Bacteriochlorophyll excited-state quenching pathways in bacterial reaction centers with the primary donor oxidized

One striking feature of bacterial reaction centers is that while they show a high degree of structural symmetry, function is entirely asymmetric: excitation of the primary electron donor, P, a bacteriochlorophyll (BChl) dimer, results almost exclusively in electron transfer along one of the two symmetric electron transfer pathways. Here another functional asymmetry of the reaction center is explored; i.e., the two monomer BChl molecules (B_A and B_B) have distinct interactions with P in the oxidized state, P ⁺. Previous work has suggested that the excited states of both B _A and B_B were quenched via energy transfer to P ⁺ within a few hundred femtoseconds.
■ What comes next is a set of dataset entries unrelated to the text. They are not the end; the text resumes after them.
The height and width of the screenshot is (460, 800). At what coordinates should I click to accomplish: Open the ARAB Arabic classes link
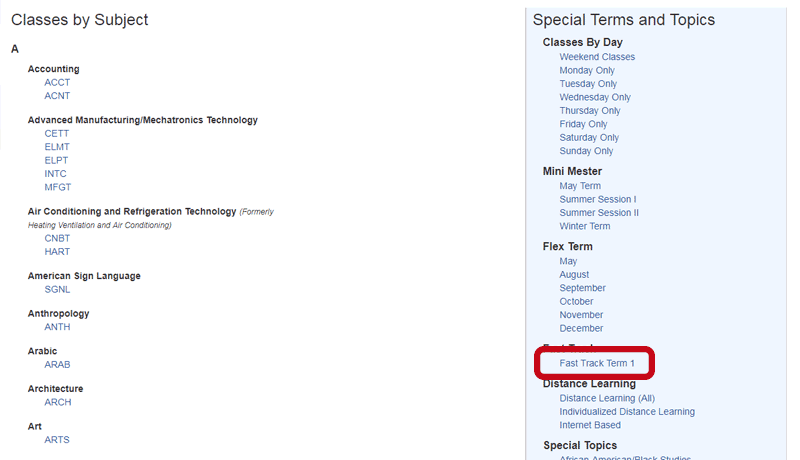click(x=57, y=365)
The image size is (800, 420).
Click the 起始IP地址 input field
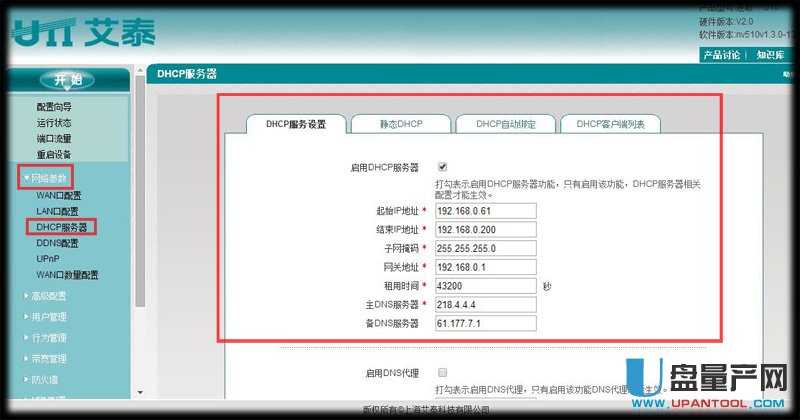(x=486, y=211)
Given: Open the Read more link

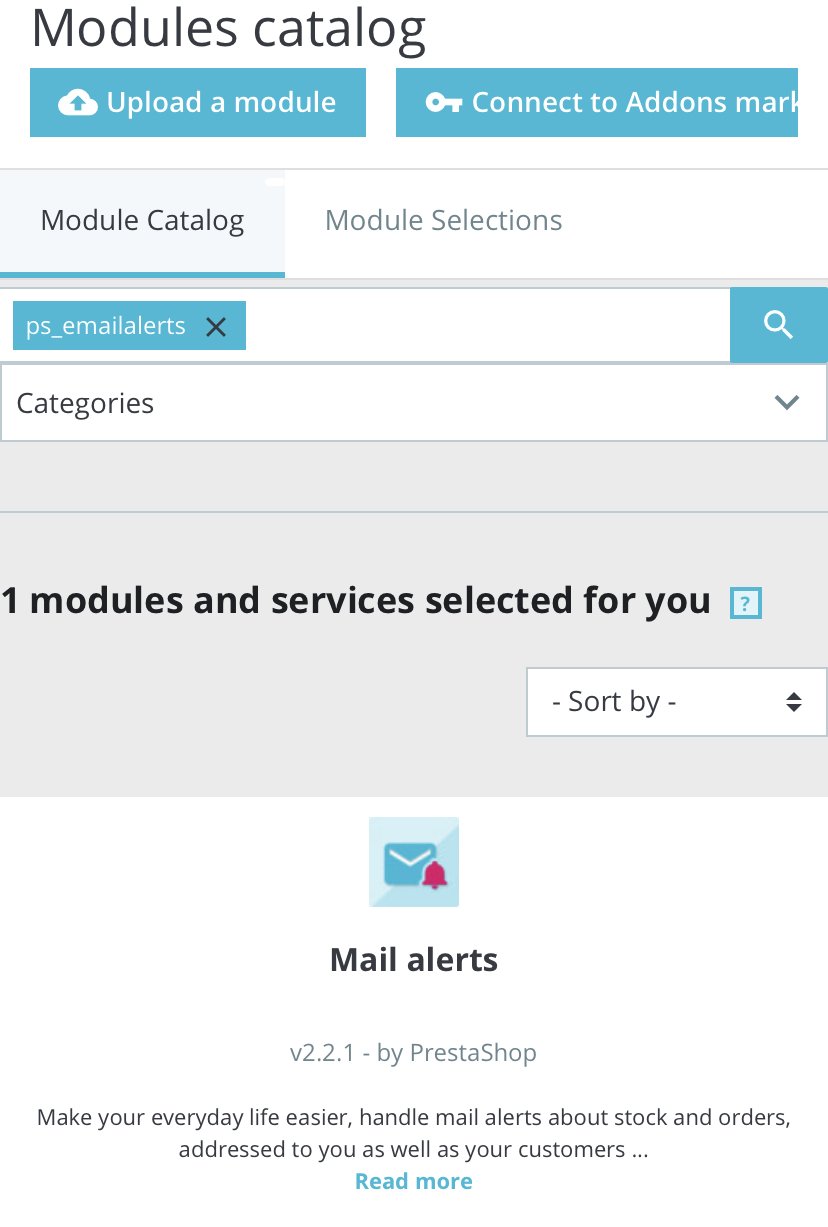Looking at the screenshot, I should click(414, 1181).
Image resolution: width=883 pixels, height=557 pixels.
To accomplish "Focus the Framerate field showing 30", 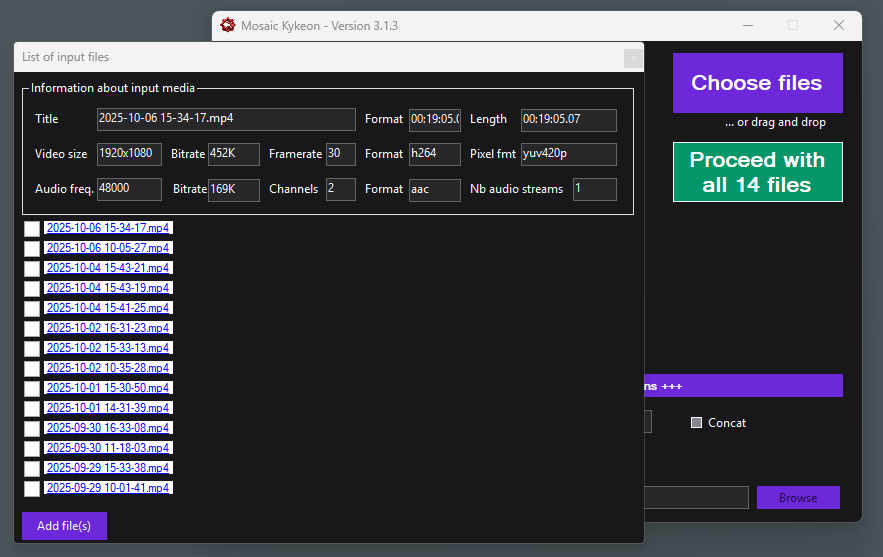I will pyautogui.click(x=340, y=154).
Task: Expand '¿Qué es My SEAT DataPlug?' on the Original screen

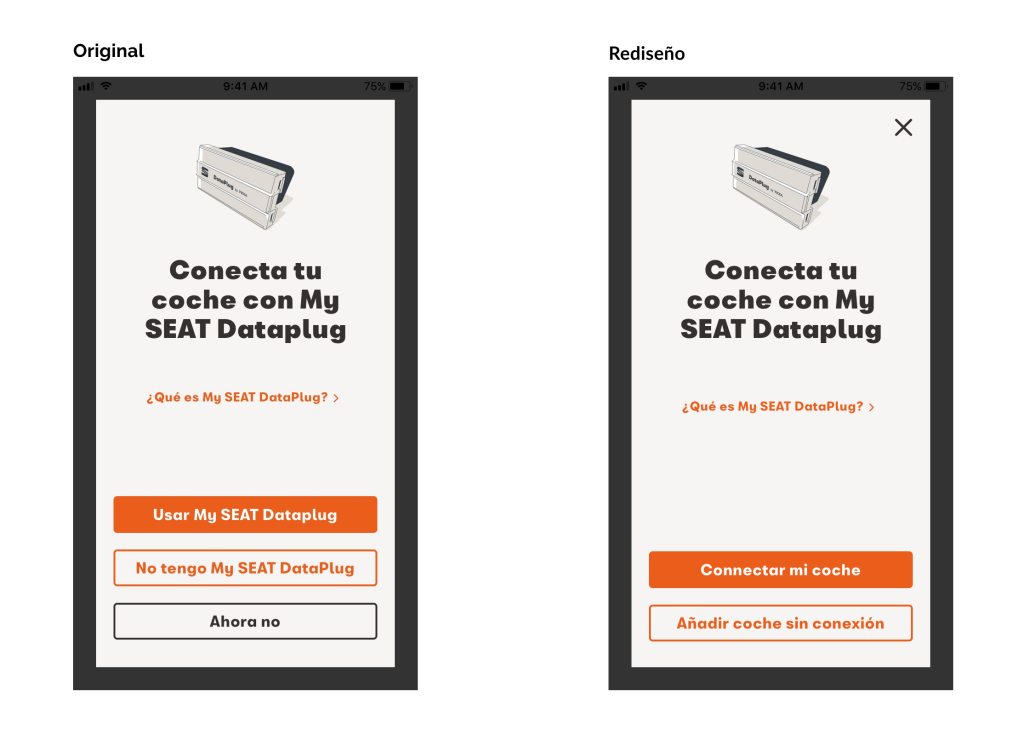Action: click(238, 397)
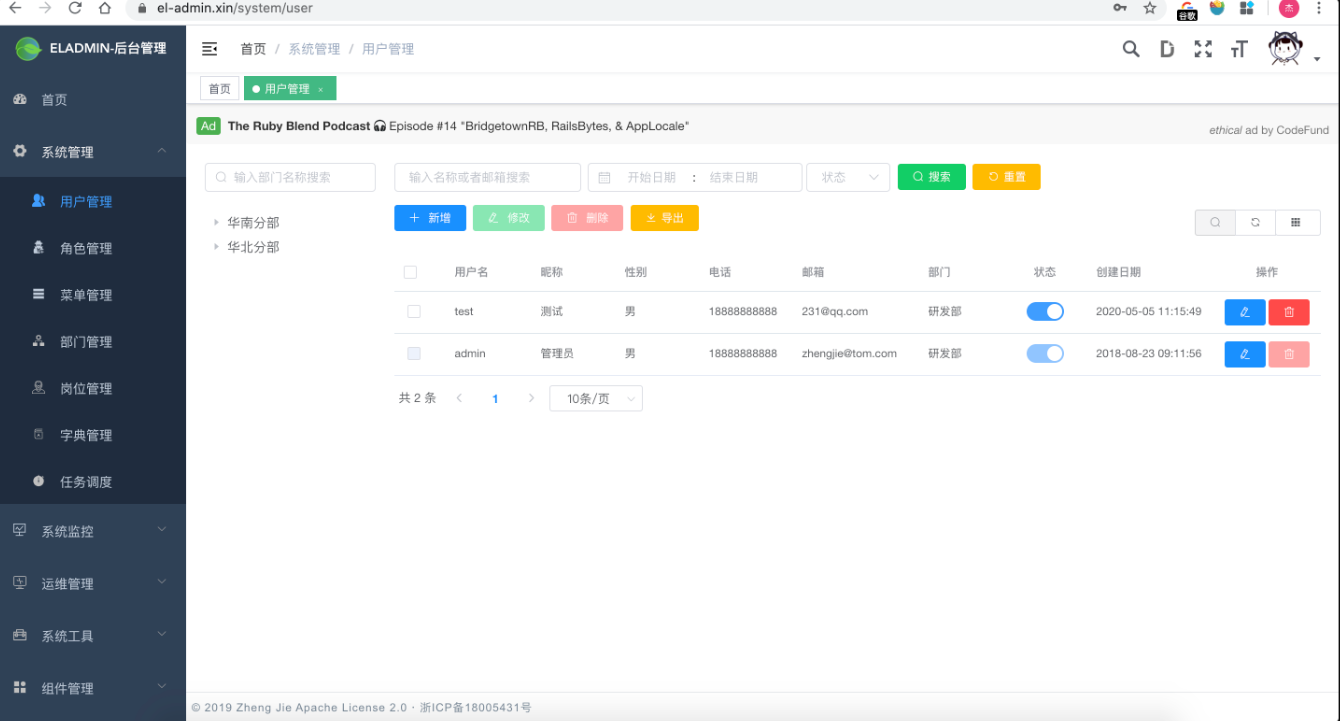1340x721 pixels.
Task: Open global search with the magnifier icon
Action: 1130,47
Here, it is shown that various excitation wavelengths, corresponding to different initial B_A and B_B excited states, result in distinct reaction pathways, and which pathway dominates depends both on the initial excited state formed and on the electronic structure of P⁺. In particular, it is possible to specifically excite the Q_X transition of B_B by using excitation at 495 nm directly into the carotenoid S₂ state which then undergoes energy transfer to B_B. This results in the formation of a new state on the picosecond time scale that is both much longer lived and spectrally different than what one would expect for a simple excited state. Combining results from additional measurements using nonselective 600 or 800 nm excitation of both B_A and B_B to the Q_X or Q_Y states, respectively, it is found that B_B* and B_A* are quenched by P⁺ with different kinetics and mechanisms. B_A* formed using either Q_X or Q _Y excitation appears to decay rapidly (∼200 fs) without a detectable intermediate. In contrast, B_B* formed via Q _X excitation predominantly generates the long-lived state referred to above via an electron transfer reaction from the Q_X excited state of B_B to P⁺. This reaction is in competition with intramolecular relaxation of the Q_X state to the lowest singlet excited state. The Q_Y excited state of B_B appears to undergo the electron transfer reaction seen upon Q_X excitation only to a very limited extent and is largely quenched via energy transfer to P ⁺. Finally, the ability of P⁺ to quench B _B* depends on the electronic structure of P⁺. The asymmetric charge distribution between the two halves of P in the native reaction center is effectively reversed in the mutant HF(L168)/LH(L131), and in this case, the rate of quenching decreases significantly.